→ Stated problem:
Convert the entries into a numbered list, beginning at the line containing "The width and height of the screenshot is (392, 696)." and continuing through the line containing "pyautogui.click(x=368, y=576)", with blank lines dropped and the pictures omitted.

→ Records for this exercise:
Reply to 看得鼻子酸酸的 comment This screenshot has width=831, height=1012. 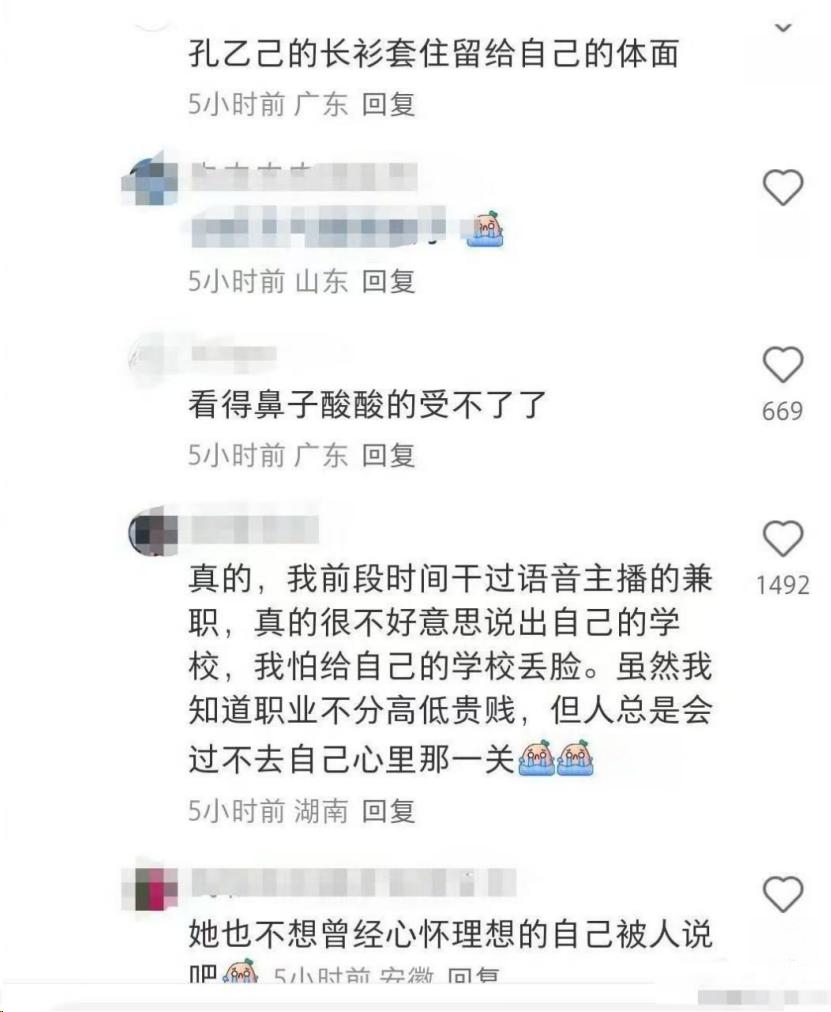coord(388,456)
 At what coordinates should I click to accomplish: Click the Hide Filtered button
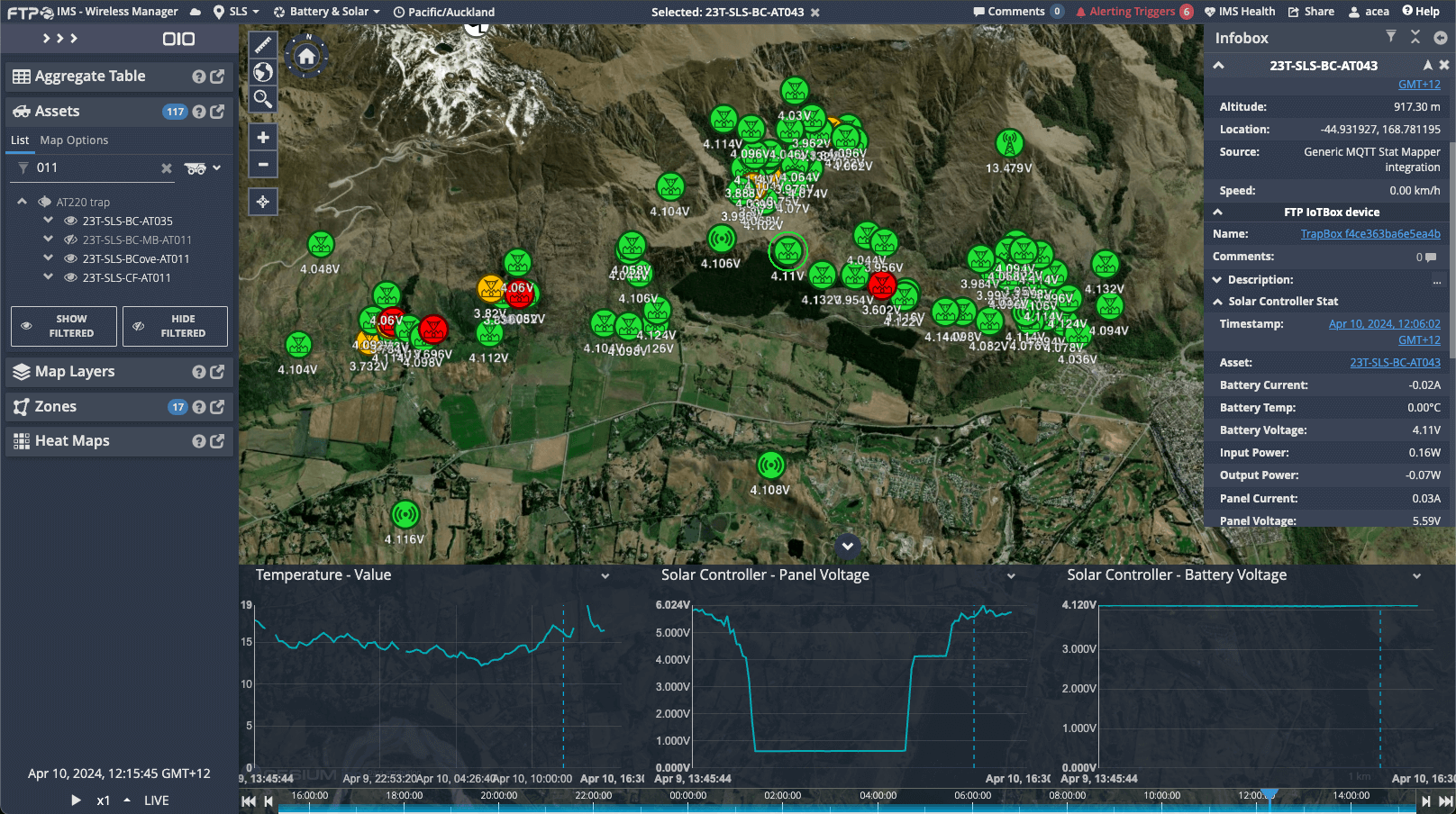point(175,326)
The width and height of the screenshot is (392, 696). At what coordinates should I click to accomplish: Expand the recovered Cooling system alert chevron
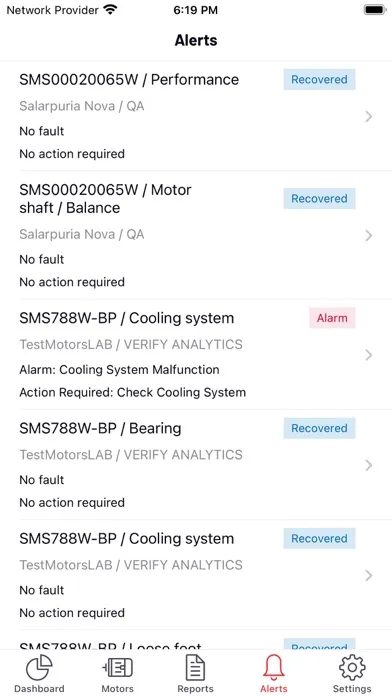pyautogui.click(x=368, y=576)
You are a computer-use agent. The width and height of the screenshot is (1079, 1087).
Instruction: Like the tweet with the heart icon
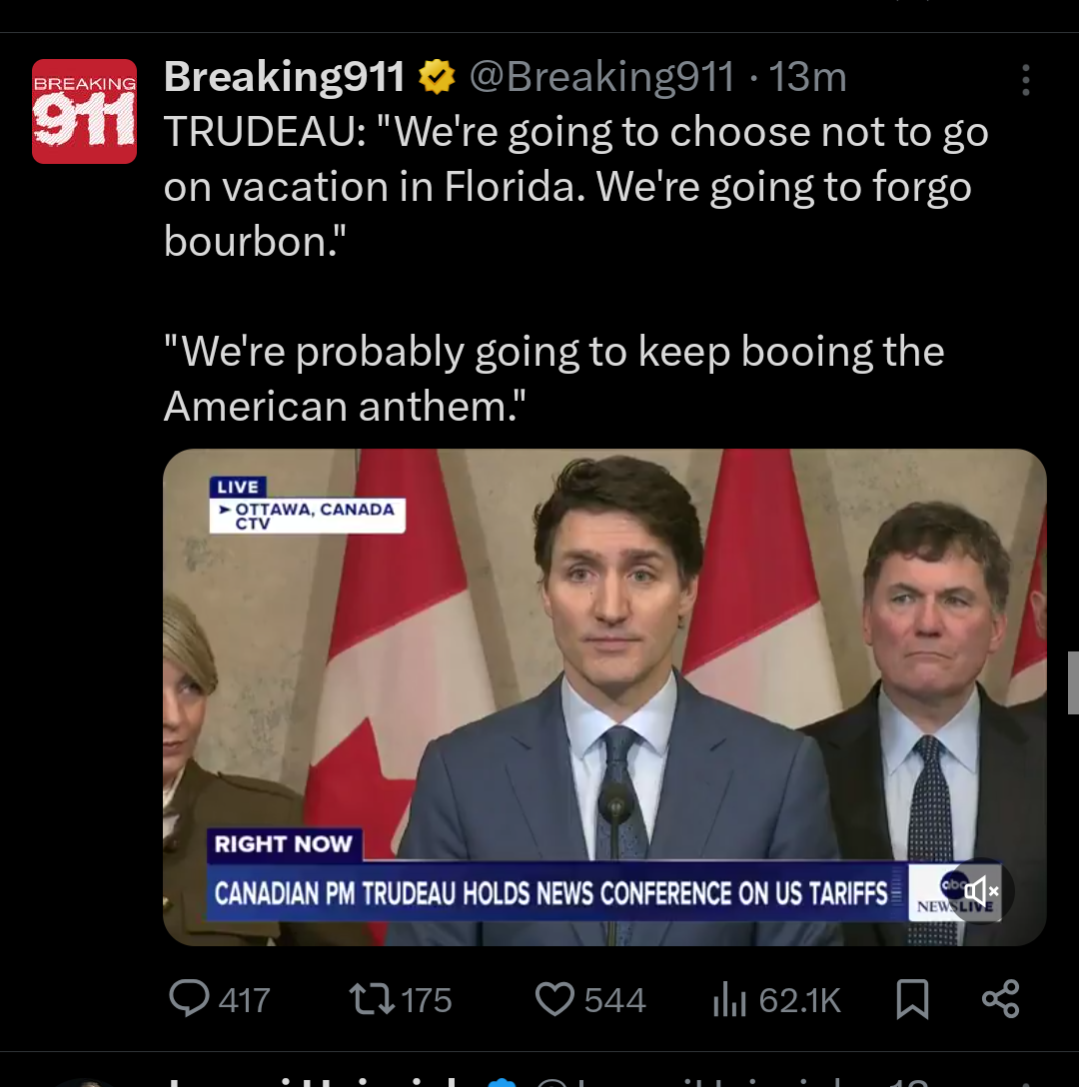coord(554,998)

→ Reply to the exercise:
1. The width and height of the screenshot is (392, 696). At what coordinates should I click to accomplish: Expand the recovered Cooling system alert chevron
2. pyautogui.click(x=368, y=576)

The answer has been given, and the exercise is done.